Table 6. Performance of various pooling functions

As can be seen from the table, the max pooling function results are the best among the three, slightly better than the mean pooling function and significantly better than the sum pooling function. It may be that there are great differences between the input of drug and protein target data. The global max pool can better preserve main features.

3.6 Performance of Various Methods

To verify the performance of multi-channel graph convolution network in predicting drug target affinity, the prediction results were compared with the current common drug target affinity prediction methods, including KronRLS, SimBoost, DeepDTA, WideDTA and GraphDTA. The results testing in Davis dataset are shown in Table 7.

Table 7. Performances of various methods on Davis dataset

As can be seen from the table, MCGraphDTA, our experiment model performs better than KronRLS, SimBoost, DeepDTA and WideDTA, but worse than GraphDTA. Compared with KronRLS, SimBoost and DeepDTA models, the mean square error value of this experiment model decreased by 34%, 11% and 4% respectively, and the Concordance index value increased by 2%, 2% and 1% respectively. Compared with WideDTA, the MSE value decreased by 5% and the CI value was 0.5% higher. However, compared with GraphDTA, the MSE value of MCGraphDTA is 9% higher and the CI value of MCGraphDTA is 0.3% lower.

The results testing in KIBA dataset are shown in Table 8. Compared with KronRLS, SimBoost and DeepDTA models, the mean square error value of this experiment model decreased by 62%, 29% and 19% respectively, and the Concordance index value increased by 13%, 6% and 2% respectively. Compared with WideDTA, the MSE value decreased by 12% and the CI value was 0.8% higher. However, compared with GraphDTA, the MSE value of MCGraphDTA is 11% higher and the CI value of MCGraphDTA is 1% lower.

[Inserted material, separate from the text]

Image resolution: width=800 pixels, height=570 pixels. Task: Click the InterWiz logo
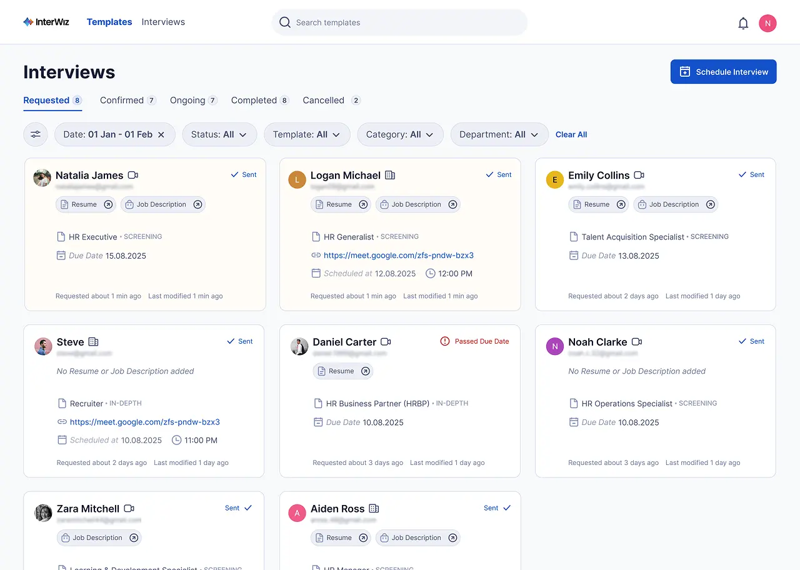tap(46, 22)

Table 8. Performances of various methods on KIBA dataset

There is a gap between the test results of the experiment model and the expectation. Although the parameters of the model have been adjusted for many times according to the type and value range in the training stage, the model test results obtained by the “best” parameters are still worse than GraphDTA. There are two reasons for the failure of the affinity prediction: firstly, there are correlations between some parameters in the model. For example, when the value or type of parameter a is adjusted, the optimal value or type of parameter B will also change. In this case, if the original value or type is still used for the experiment, it is difficult to obtain the optimal parameter or type. Secondly, there are discrete and continuous parameters, so it is unreasonable to uniformly sample and test the continuous parameters, and the best value of these parameters may be between the sampling points. To solve these two problems, we intend to try to use Algorithms for Hyper-Parameter Optimization, such as random search, Bayesian Optimization and hyperband, to adjust the parameters of the model to improve the effect of the model.

4 Conclusions

Predciting drug-target affinity is of great importance to drug development. Applying computational models to predict the drug-target affinity can not only save cost of drug development, but also accelerate the drug development cycle. In this paper, we have proposed a multi-channel graph convolution network to predict drug target affinity. To solve the problem that the number of existing graph convolutional network layers should not be too large, multi-channel graph convolution is introduced to aggregate the information of nodes with similar roles but far away from each other. Evaluation of the model on Davis and KIBA datasets demonstrates that the proposed method outperforms most relevant methods, suggesting the effectiveness of the proposed approach in predicting the affinity of drug and protein pairs. Though the performance of the proposed method is worse than that of GraphDTA, in the future work, we will further optimize the model parameters and apply the attention mechanism to get a more rational aggregation proportion for each channels.